** Opening Input for this task block **

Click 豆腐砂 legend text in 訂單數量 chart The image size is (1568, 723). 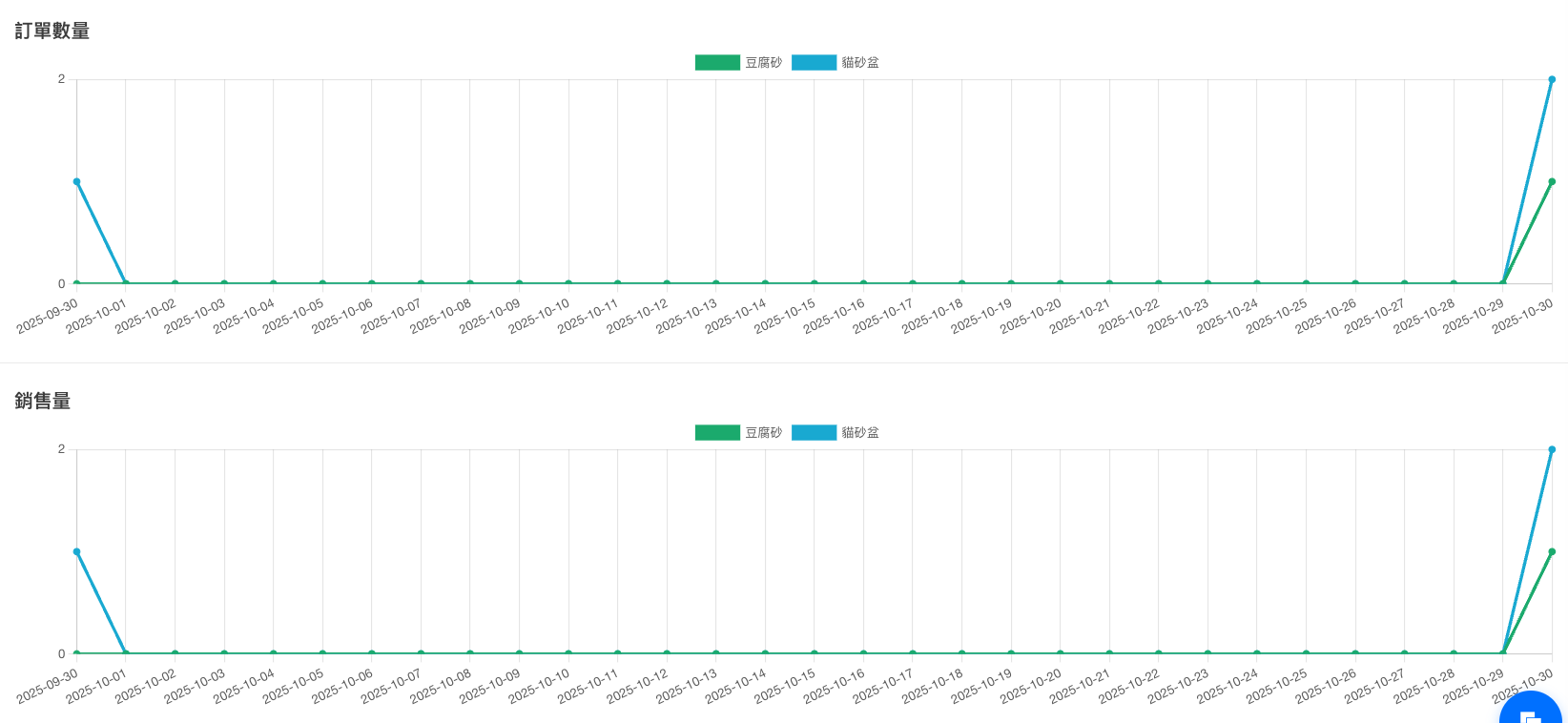763,63
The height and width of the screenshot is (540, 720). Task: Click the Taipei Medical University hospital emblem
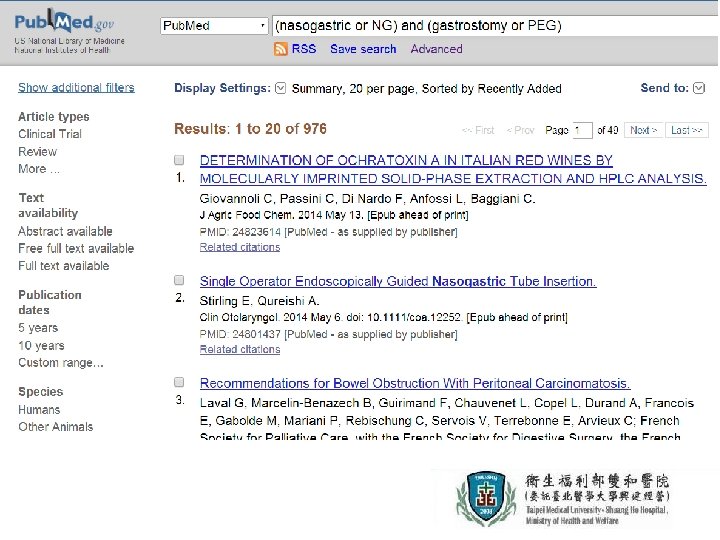[x=486, y=498]
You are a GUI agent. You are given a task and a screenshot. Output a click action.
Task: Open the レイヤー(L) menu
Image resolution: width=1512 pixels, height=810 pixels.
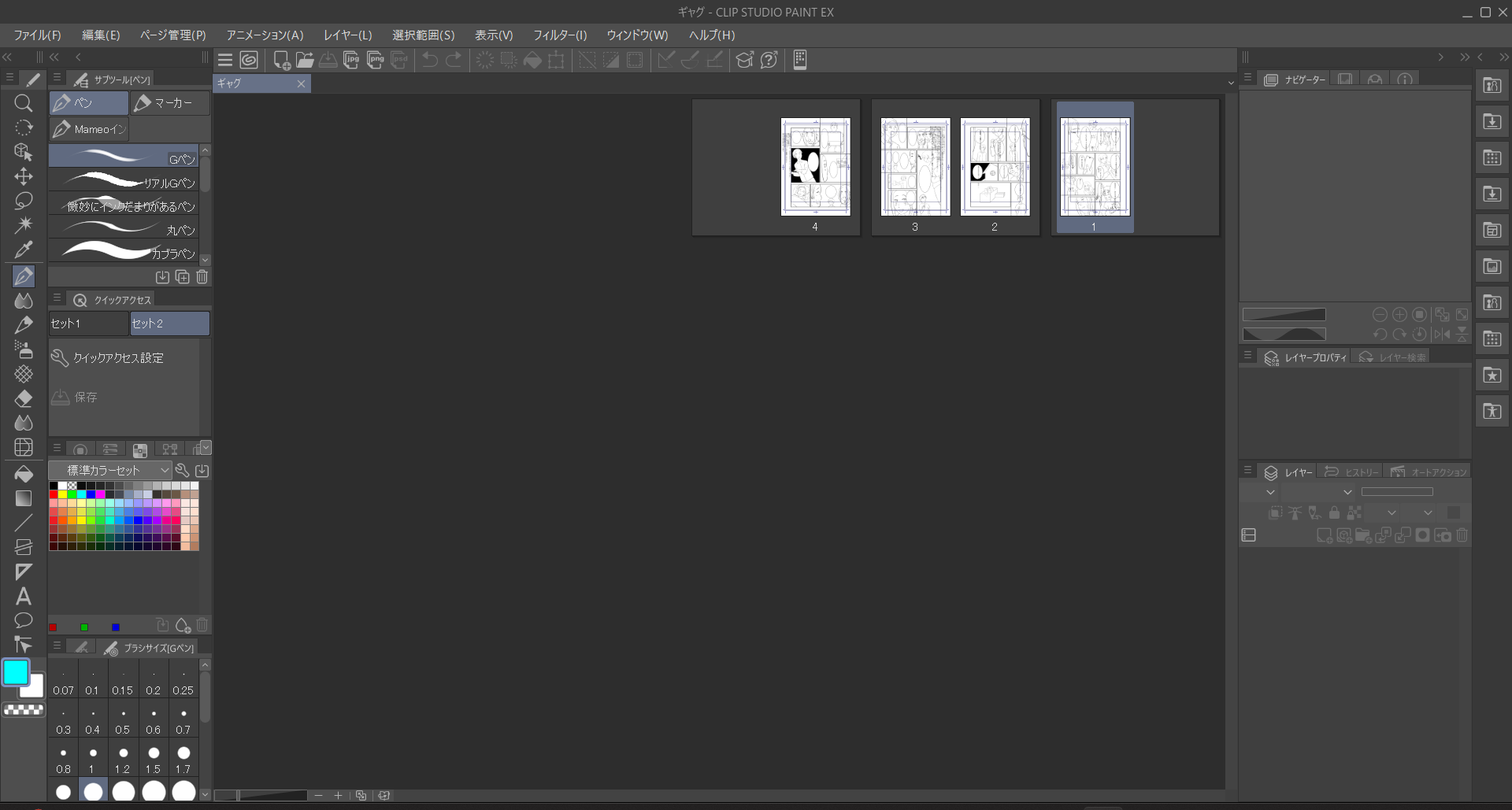pyautogui.click(x=347, y=35)

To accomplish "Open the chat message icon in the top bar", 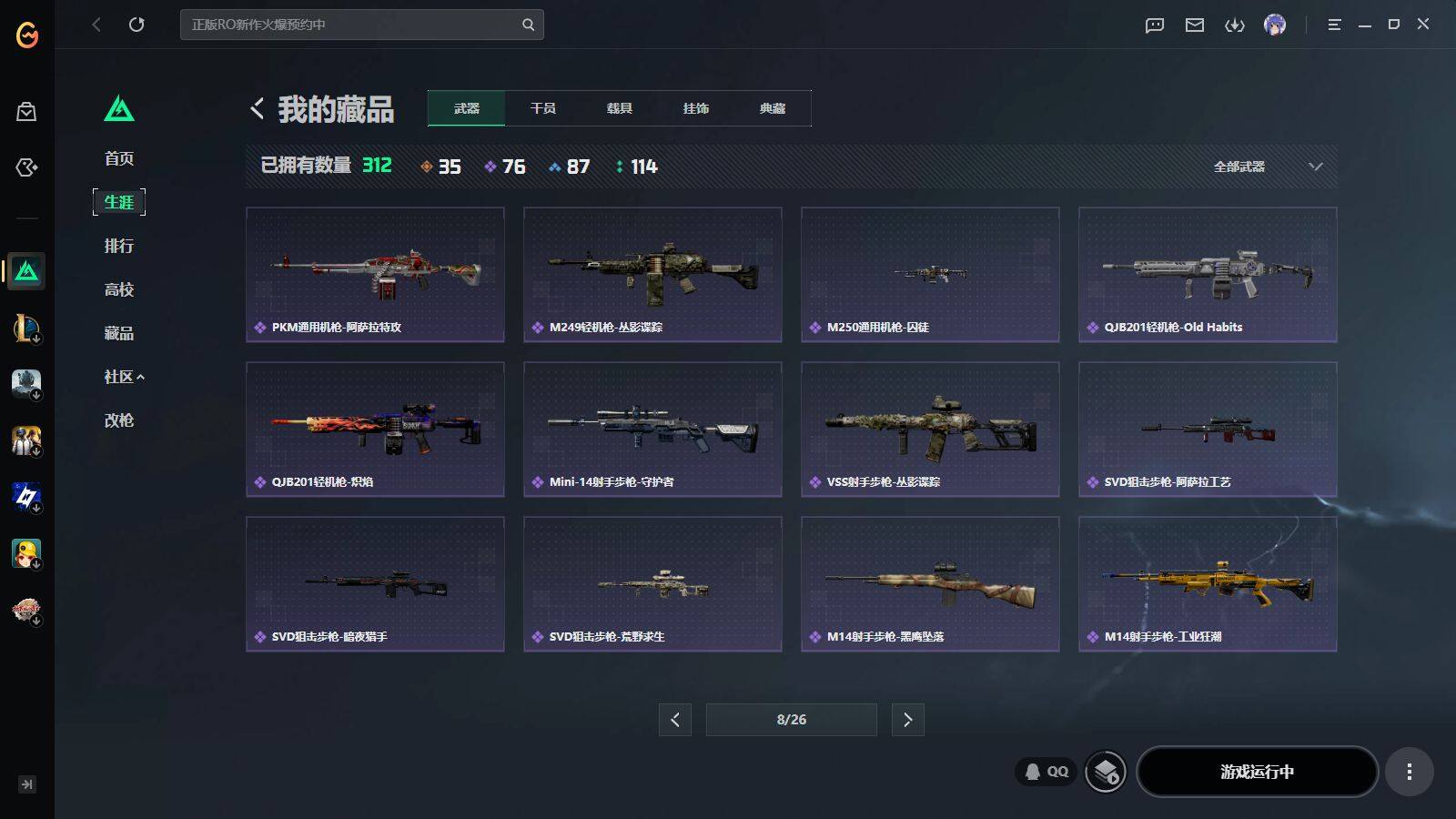I will [x=1155, y=25].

** Closing Input for this task block **

Task item | From the records above, copy only the lines running from the line holding "The height and" through the line holding "Task: Open the レイヤー(L) menu", with no pictures.

Task output |
The height and width of the screenshot is (540, 720). Task: Click the Taipei Medical University hospital emblem
[x=486, y=498]
You are a GUI agent. You are given a task and a screenshot. Output a click action.
Task: Open the レイヤー(L) menu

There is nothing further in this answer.